Developed by Maplesoft, Maple also covers other aspects of technical computing, including visualization, data analysis, matrix computation, and connectivity.

A toolbox, MapleSim, adds functionality for multidomain physical modeling and code generation

Overview

Core functionality

Users can enter mathematics in traditional mathematical notation. Custom user interfaces can also be created. There is support for numeric computations, to arbitrary precision, as well as symbolic computation and visualization. Examples of symbolic computations are given below.

Maple incorporates a dynamically typed imperative-style programming language which resembles Pascal.[2] The language permits variables of lexical scope. There are also interfaces to other languages (C, C#, Fortran, Java, MATLAB, and Visual Basic).
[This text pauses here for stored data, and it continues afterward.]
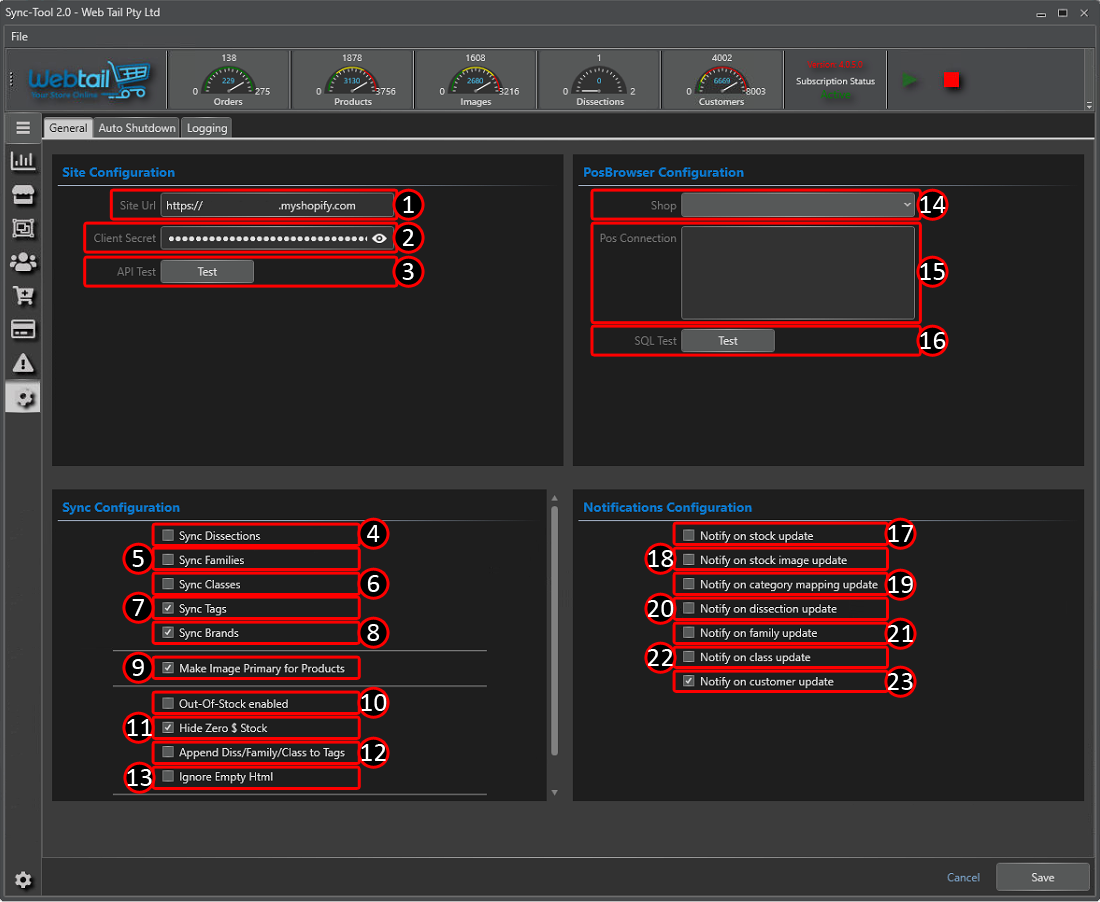Uncheck the Hide Zero $ Stock option

[168, 728]
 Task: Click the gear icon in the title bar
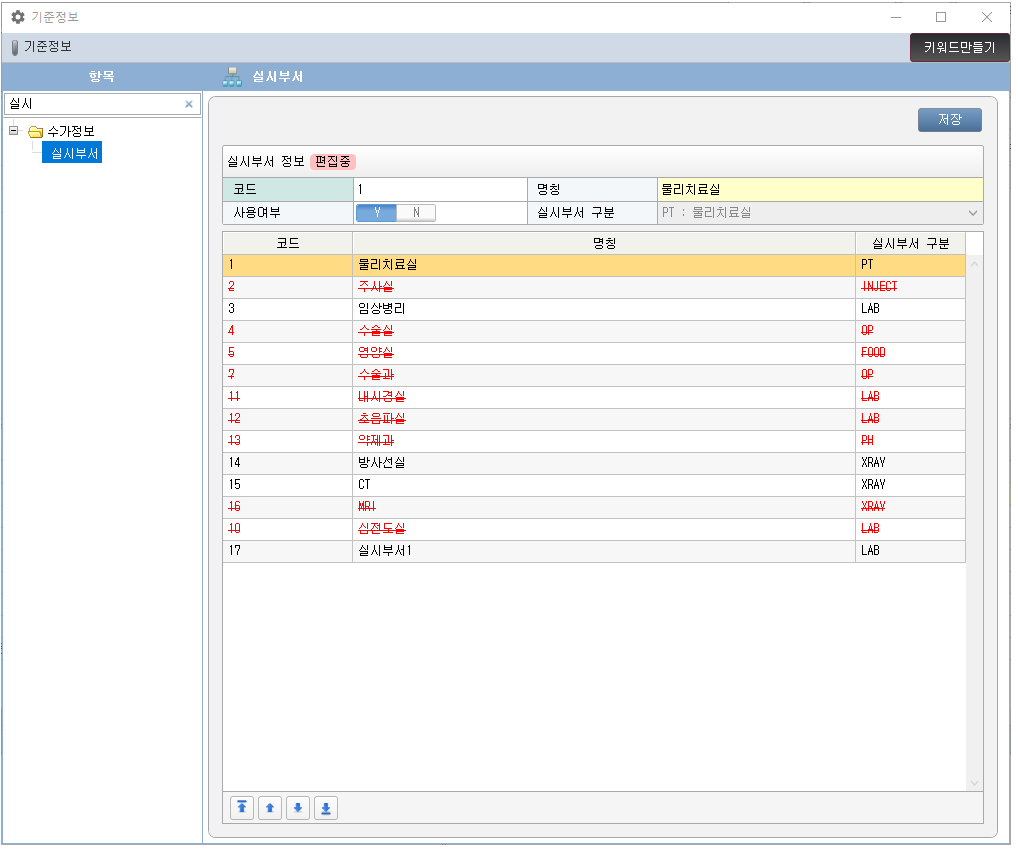click(17, 17)
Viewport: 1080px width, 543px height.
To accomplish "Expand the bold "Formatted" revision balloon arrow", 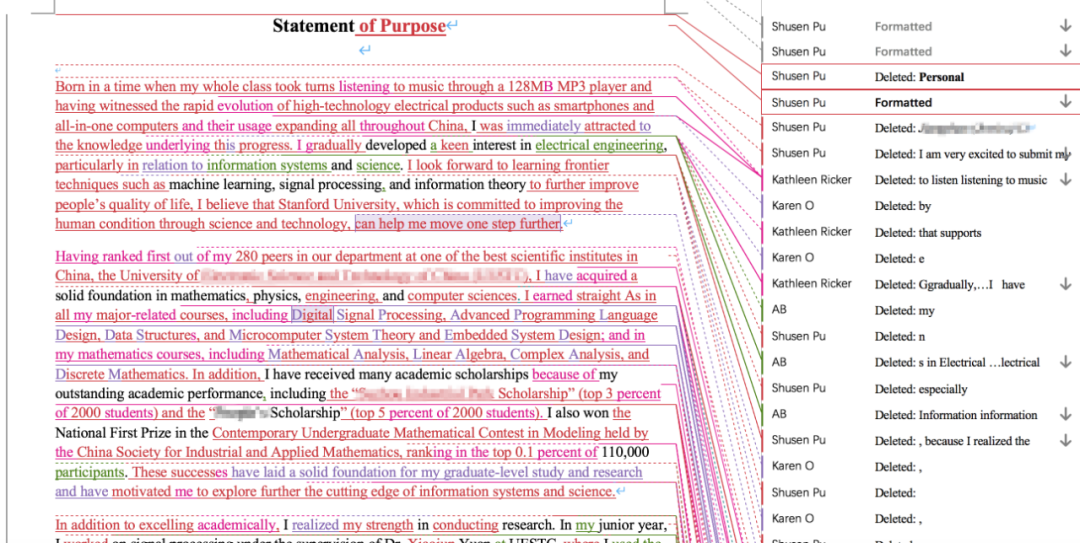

There is also an interface to Excel.

Maple supports MathML 2.0, a W3C format for representing and interpreting mathematical expressions, including their display in Web pages.[3]

Architecture

Maple is based on a small kernel, written in C, which provides the Maple language. Most functionality is provided by libraries, which come from a variety of sources. Most of the libraries are written in the Maple language; these have viewable source code. Many numerical computations are performed by the NAG Numerical Libraries, ATLAS libraries, or GMP libraries.

Different functionality in Maple requires numerical data in different formats. Symbolic expressions are stored in memory as directed acyclic graphs. The standard interface and calculator interface are written in Java.

History

The first concept of Maple arose from a meeting in November 1980 at the University of Waterloo. Researchers at the university wished to purchase a computer powerful enough to run Macsyma. Instead, it was decided that they would develop their own computer algebra system that would be able to run on lower cost computers. The first limited version appearing in December 1980 with Maple demonstrated first at conferences beginning in 1982. The name is a reference to Maple's Canadian heritage. By the end of 1983, over 50 universities had copies of Maple installed on their machines.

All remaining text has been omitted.